• Action item
Each entry should be printed exactly, with its images omitted.

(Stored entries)
------------------------------------

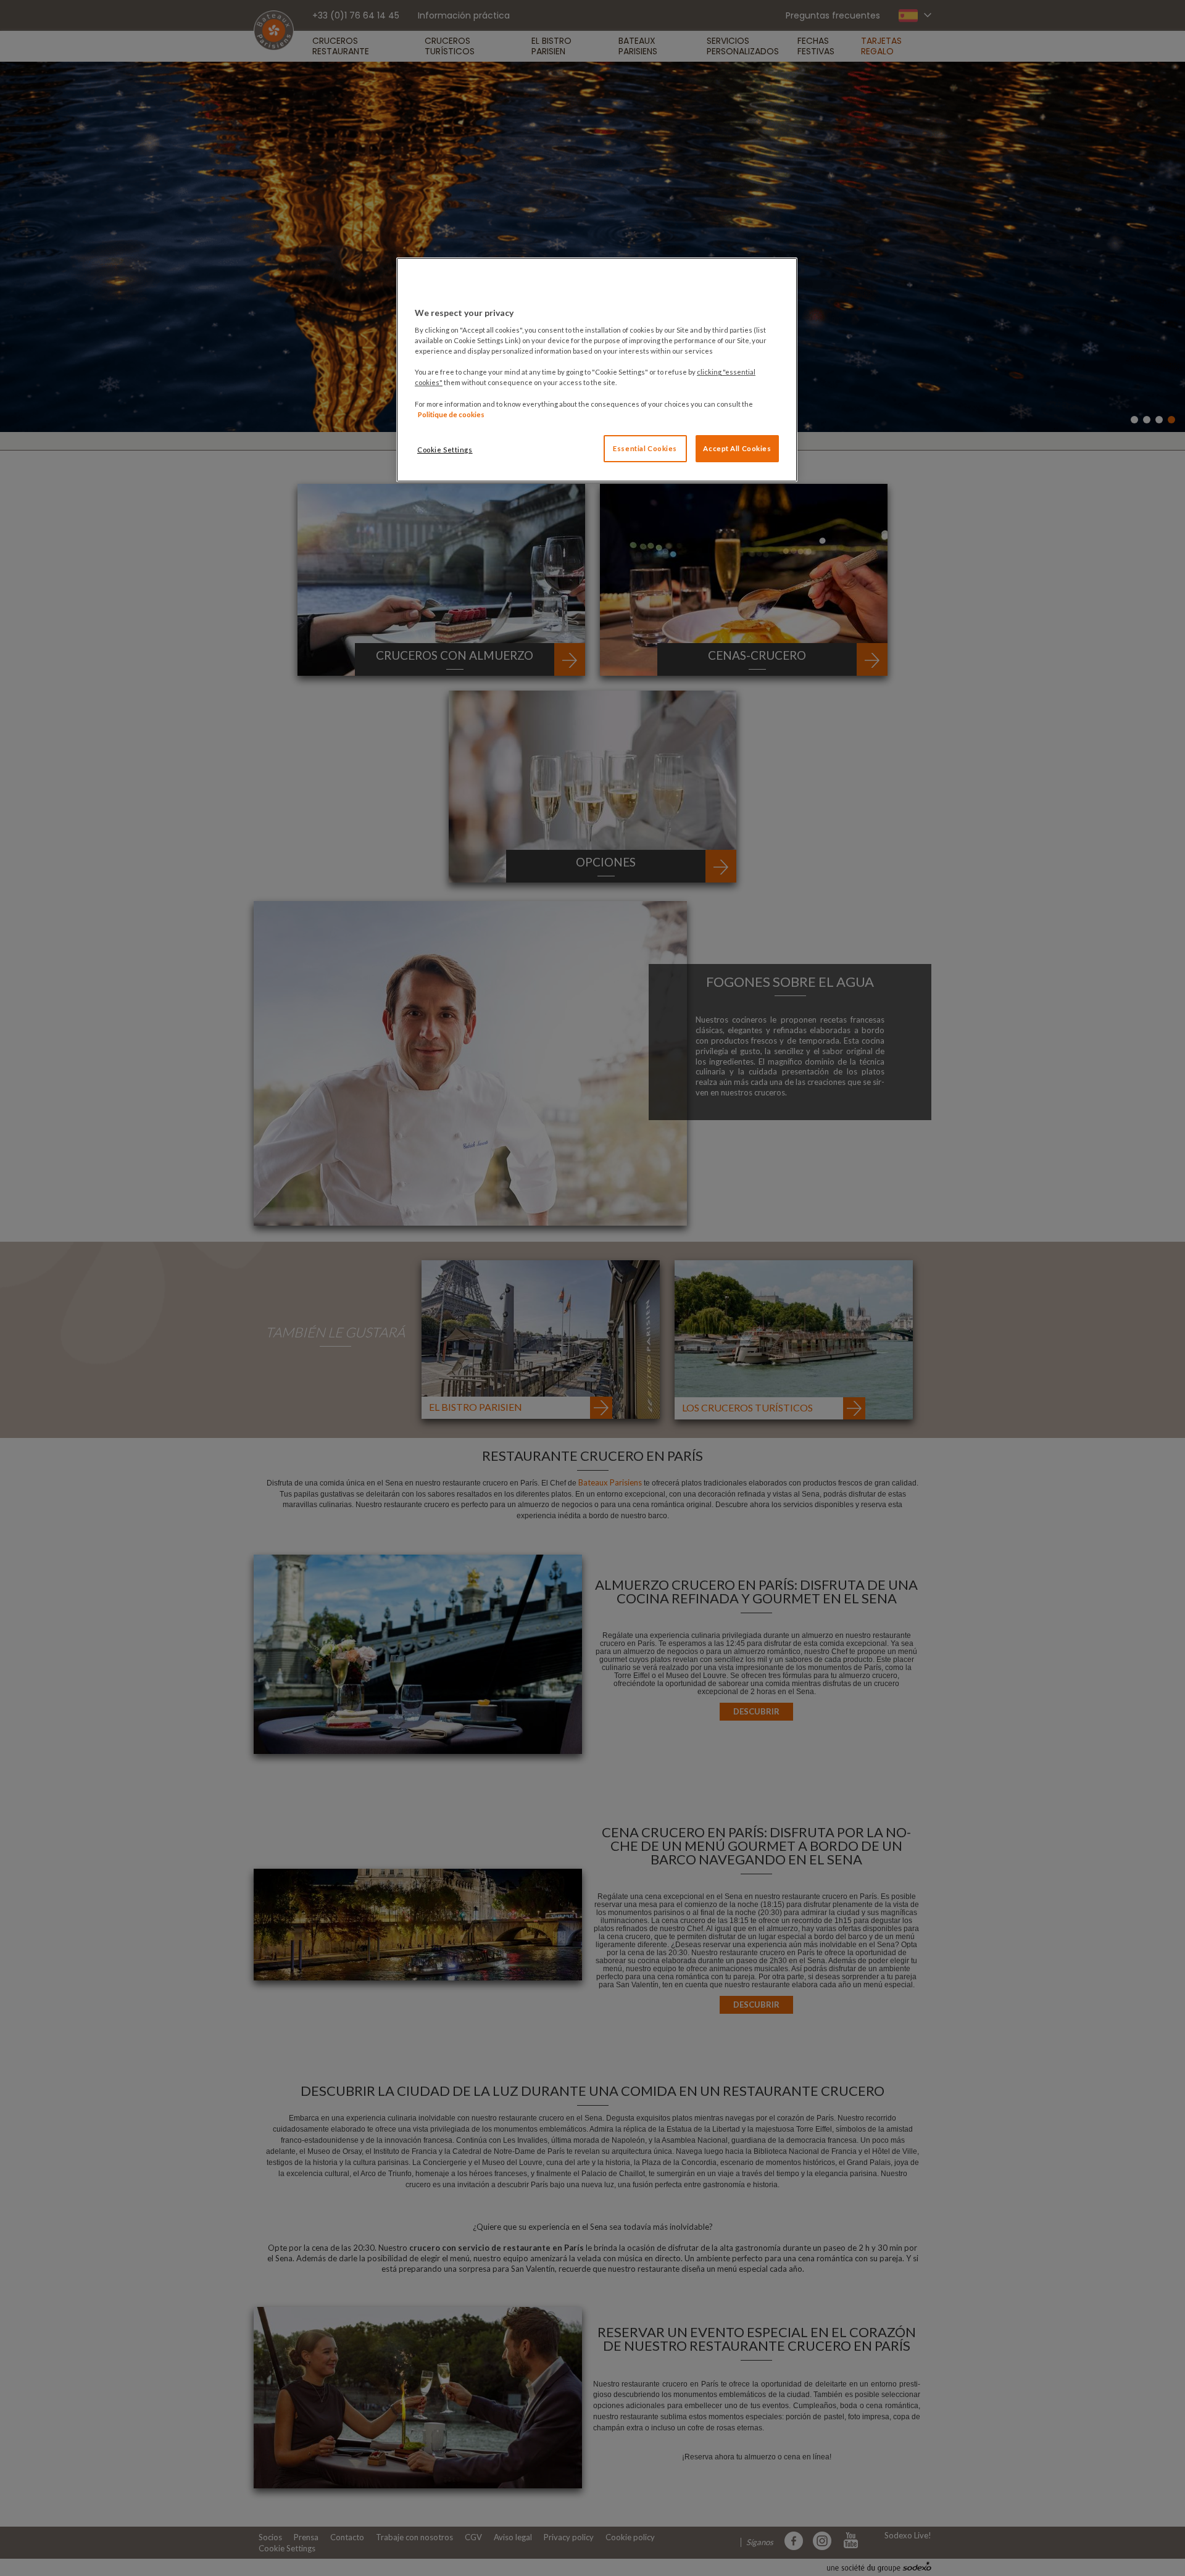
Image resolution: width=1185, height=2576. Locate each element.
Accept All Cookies (737, 448)
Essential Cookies (645, 448)
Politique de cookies (451, 414)
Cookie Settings (445, 450)
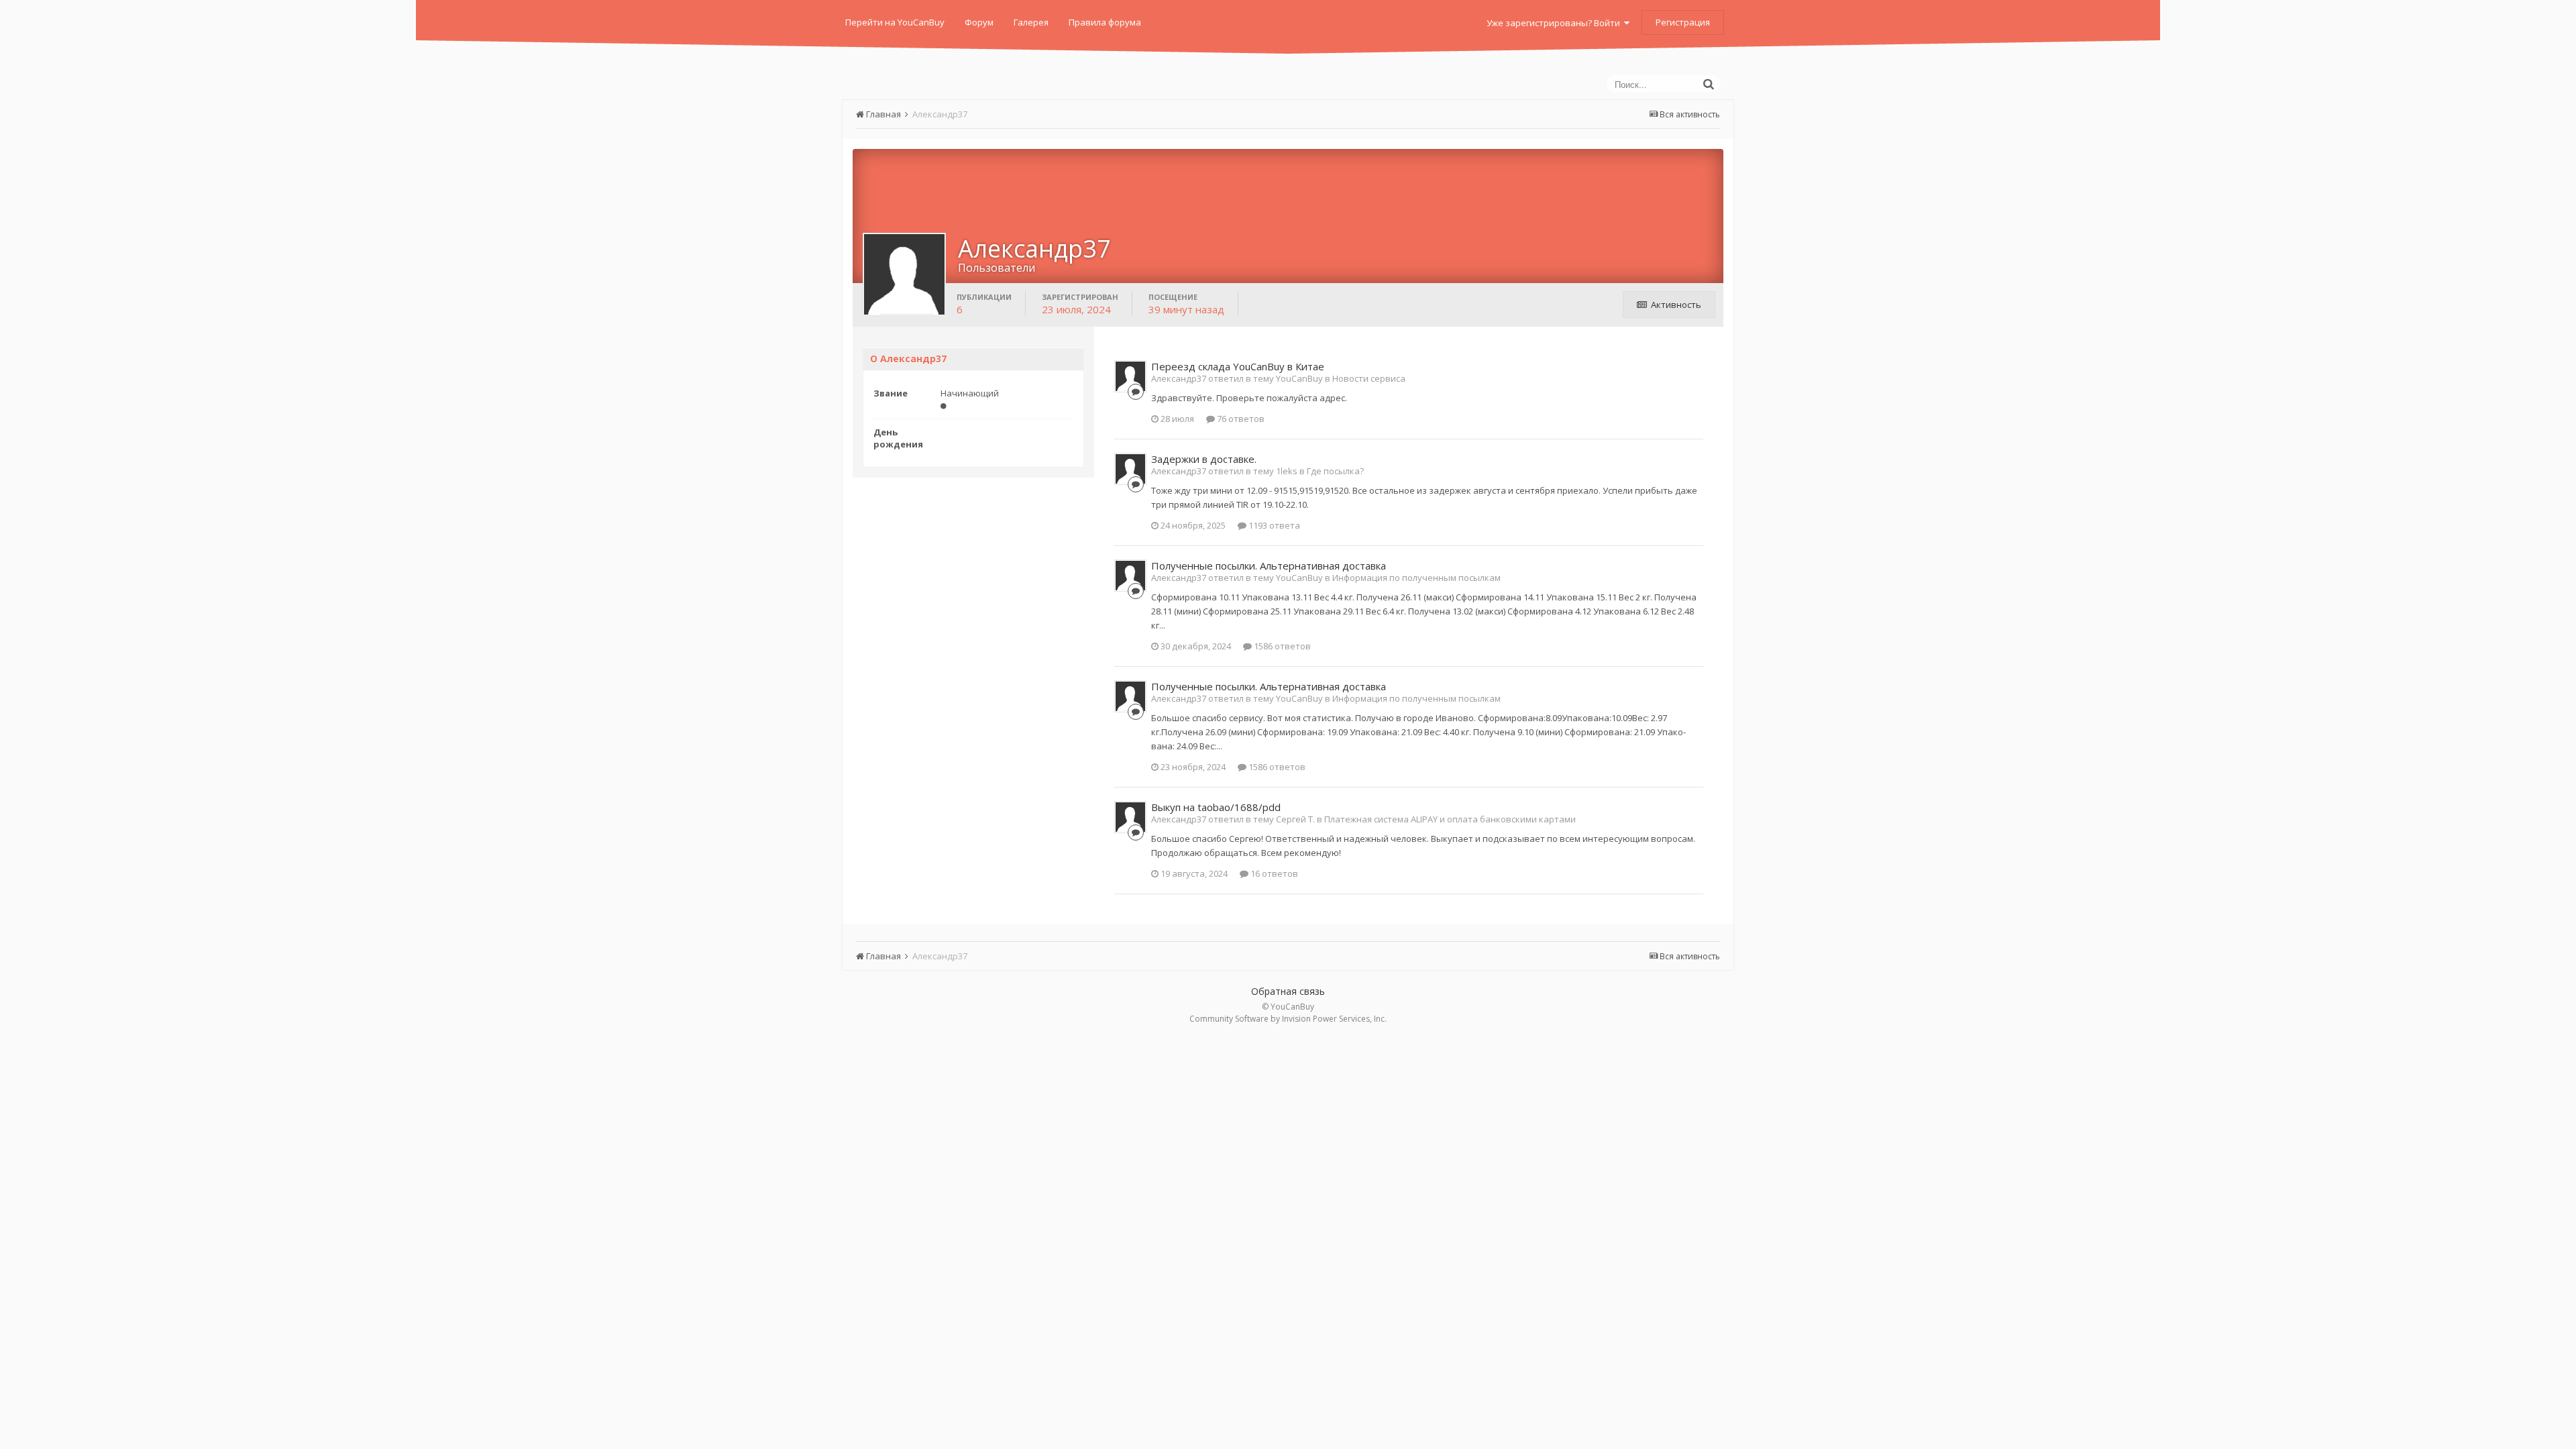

------------------------------------

• Solved exercise
Image resolution: width=1185, height=2576. Locate each element.
Accept All Cookies (737, 448)
Essential Cookies (645, 448)
Politique de cookies (451, 414)
Cookie Settings (445, 450)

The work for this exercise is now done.